Bug Bounty
ReviewAudited by ClawScan on May 10, 2026.
Overview
This code-free skill is transparent about being a bug-bounty helper, but it directs agents to automatically probe websites for vulnerabilities without requiring authorization or scope checks.
Review this skill carefully before installing. It appears to be an instruction-only bug bounty helper, not malware, but you should only let it scan targets that are explicitly authorized and in scope for a bug bounty program.
Findings (1)
Artifact-based informational review of SKILL.md, metadata, install specs, static scan signals, and capability signals. ClawScan does not execute the skill or run runtime probes.
An agent could probe an unauthorized or out-of-scope website, which may cause legal, operational, or program-policy problems for the user.
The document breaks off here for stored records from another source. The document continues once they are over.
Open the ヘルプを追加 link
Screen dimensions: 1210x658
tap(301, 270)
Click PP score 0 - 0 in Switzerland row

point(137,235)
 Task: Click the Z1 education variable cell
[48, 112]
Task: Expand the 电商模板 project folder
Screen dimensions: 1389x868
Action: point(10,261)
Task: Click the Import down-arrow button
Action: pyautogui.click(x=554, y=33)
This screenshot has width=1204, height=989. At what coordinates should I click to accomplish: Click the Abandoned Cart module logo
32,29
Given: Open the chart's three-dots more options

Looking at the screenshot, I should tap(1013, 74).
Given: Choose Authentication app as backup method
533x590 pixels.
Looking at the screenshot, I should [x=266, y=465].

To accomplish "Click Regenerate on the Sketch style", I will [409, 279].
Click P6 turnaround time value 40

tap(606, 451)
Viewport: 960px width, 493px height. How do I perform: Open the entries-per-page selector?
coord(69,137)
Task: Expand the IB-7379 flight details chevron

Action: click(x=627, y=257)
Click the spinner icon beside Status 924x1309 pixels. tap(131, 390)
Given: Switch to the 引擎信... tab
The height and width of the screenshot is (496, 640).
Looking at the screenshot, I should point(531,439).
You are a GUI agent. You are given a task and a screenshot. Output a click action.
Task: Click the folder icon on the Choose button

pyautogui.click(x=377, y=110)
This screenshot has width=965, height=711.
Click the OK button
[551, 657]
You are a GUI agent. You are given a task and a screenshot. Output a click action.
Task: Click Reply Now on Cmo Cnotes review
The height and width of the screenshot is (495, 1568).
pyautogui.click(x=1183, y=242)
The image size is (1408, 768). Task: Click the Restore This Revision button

The skill instructs an agent to perform active vulnerability testing against a domain, but the provided instructions do not require verifying that the target is authorized, in scope for a bug bounty program, or safe to test.
自动扫描漏洞... - SQL 注入检测 - XSS 漏洞扫描 - CSRF 漏洞检测 ... 扫描 example.com 的常见漏洞
Only use this skill on systems where you have explicit permission. The skill should add mandatory checks for authorization, program scope, test intensity, rate limits, and user confirmation before any active scan.